§ **How to complete this task**:
Copy every record that appears below, exactly as it stands.

"""

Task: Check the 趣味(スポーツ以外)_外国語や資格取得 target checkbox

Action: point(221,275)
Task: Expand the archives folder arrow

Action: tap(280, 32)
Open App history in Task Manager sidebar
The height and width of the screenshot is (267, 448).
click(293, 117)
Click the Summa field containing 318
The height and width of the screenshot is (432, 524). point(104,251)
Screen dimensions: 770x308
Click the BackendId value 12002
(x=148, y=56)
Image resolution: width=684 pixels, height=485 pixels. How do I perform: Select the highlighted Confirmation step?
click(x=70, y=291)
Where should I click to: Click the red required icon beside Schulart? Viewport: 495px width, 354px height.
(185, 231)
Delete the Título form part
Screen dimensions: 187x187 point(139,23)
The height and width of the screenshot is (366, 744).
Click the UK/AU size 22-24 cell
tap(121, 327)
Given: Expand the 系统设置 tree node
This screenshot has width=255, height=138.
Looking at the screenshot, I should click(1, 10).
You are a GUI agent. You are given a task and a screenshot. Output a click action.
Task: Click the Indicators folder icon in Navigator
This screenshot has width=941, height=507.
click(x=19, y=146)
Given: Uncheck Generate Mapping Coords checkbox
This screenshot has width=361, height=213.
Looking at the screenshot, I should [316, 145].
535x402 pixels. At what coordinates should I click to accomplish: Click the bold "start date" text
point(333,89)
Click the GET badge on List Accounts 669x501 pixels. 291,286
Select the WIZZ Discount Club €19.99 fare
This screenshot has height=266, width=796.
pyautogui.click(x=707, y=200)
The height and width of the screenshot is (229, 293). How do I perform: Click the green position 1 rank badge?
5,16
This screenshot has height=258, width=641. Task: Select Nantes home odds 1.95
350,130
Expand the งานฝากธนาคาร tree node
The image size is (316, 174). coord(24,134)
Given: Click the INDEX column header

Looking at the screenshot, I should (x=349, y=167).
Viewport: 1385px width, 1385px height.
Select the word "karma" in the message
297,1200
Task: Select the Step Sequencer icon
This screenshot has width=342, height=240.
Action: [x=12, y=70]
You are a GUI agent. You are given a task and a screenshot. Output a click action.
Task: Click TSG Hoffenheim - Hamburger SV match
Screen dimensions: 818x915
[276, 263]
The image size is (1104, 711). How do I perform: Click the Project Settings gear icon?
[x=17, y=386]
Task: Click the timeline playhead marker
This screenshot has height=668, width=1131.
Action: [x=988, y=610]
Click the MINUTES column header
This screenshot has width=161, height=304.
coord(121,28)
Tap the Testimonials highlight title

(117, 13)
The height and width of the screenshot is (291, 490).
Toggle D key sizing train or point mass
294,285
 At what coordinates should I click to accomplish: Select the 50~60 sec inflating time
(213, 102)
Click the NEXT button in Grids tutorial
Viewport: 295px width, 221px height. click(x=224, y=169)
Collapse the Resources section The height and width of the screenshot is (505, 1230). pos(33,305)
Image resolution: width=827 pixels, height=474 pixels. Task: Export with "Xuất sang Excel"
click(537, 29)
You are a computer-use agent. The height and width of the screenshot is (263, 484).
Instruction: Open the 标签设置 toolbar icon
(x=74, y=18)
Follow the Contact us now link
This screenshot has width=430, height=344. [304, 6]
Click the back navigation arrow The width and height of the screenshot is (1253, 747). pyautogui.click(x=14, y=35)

"""

§ **Task result**:
Task: Check the 趣味(スポーツ以外)_外国語や資格取得 target checkbox

Action: point(221,275)
Task: Expand the archives folder arrow

Action: tap(280, 32)
Open App history in Task Manager sidebar
The height and width of the screenshot is (267, 448).
click(293, 117)
Click the Summa field containing 318
The height and width of the screenshot is (432, 524). point(104,251)
Screen dimensions: 770x308
Click the BackendId value 12002
(x=148, y=56)
Image resolution: width=684 pixels, height=485 pixels. How do I perform: Select the highlighted Confirmation step?
click(x=70, y=291)
Where should I click to: Click the red required icon beside Schulart? Viewport: 495px width, 354px height.
(185, 231)
Delete the Título form part
Screen dimensions: 187x187 point(139,23)
The height and width of the screenshot is (366, 744).
Click the UK/AU size 22-24 cell
tap(121, 327)
Given: Expand the 系统设置 tree node
This screenshot has width=255, height=138.
Looking at the screenshot, I should click(1, 10).
You are a GUI agent. You are given a task and a screenshot. Output a click action.
Task: Click the Indicators folder icon in Navigator
This screenshot has width=941, height=507.
click(x=19, y=146)
Given: Uncheck Generate Mapping Coords checkbox
This screenshot has width=361, height=213.
Looking at the screenshot, I should [316, 145].
535x402 pixels. At what coordinates should I click to accomplish: Click the bold "start date" text
point(333,89)
Click the GET badge on List Accounts 669x501 pixels. 291,286
Select the WIZZ Discount Club €19.99 fare
This screenshot has height=266, width=796.
pyautogui.click(x=707, y=200)
The height and width of the screenshot is (229, 293). How do I perform: Click the green position 1 rank badge?
5,16
This screenshot has height=258, width=641. Task: Select Nantes home odds 1.95
350,130
Expand the งานฝากธนาคาร tree node
The image size is (316, 174). coord(24,134)
Given: Click the INDEX column header

Looking at the screenshot, I should (x=349, y=167).
Viewport: 1385px width, 1385px height.
Select the word "karma" in the message
297,1200
Task: Select the Step Sequencer icon
This screenshot has width=342, height=240.
Action: [x=12, y=70]
You are a GUI agent. You are given a task and a screenshot. Output a click action.
Task: Click TSG Hoffenheim - Hamburger SV match
Screen dimensions: 818x915
[276, 263]
The image size is (1104, 711). How do I perform: Click the Project Settings gear icon?
[x=17, y=386]
Task: Click the timeline playhead marker
This screenshot has height=668, width=1131.
Action: [x=988, y=610]
Click the MINUTES column header
This screenshot has width=161, height=304.
coord(121,28)
Tap the Testimonials highlight title

(117, 13)
The height and width of the screenshot is (291, 490).
Toggle D key sizing train or point mass
294,285
 At what coordinates should I click to accomplish: Select the 50~60 sec inflating time
(213, 102)
Click the NEXT button in Grids tutorial
Viewport: 295px width, 221px height. click(x=224, y=169)
Collapse the Resources section The height and width of the screenshot is (505, 1230). pos(33,305)
Image resolution: width=827 pixels, height=474 pixels. Task: Export with "Xuất sang Excel"
click(537, 29)
You are a computer-use agent. The height and width of the screenshot is (263, 484).
Instruction: Open the 标签设置 toolbar icon
(x=74, y=18)
Follow the Contact us now link
This screenshot has width=430, height=344. [304, 6]
Click the back navigation arrow The width and height of the screenshot is (1253, 747). pyautogui.click(x=14, y=35)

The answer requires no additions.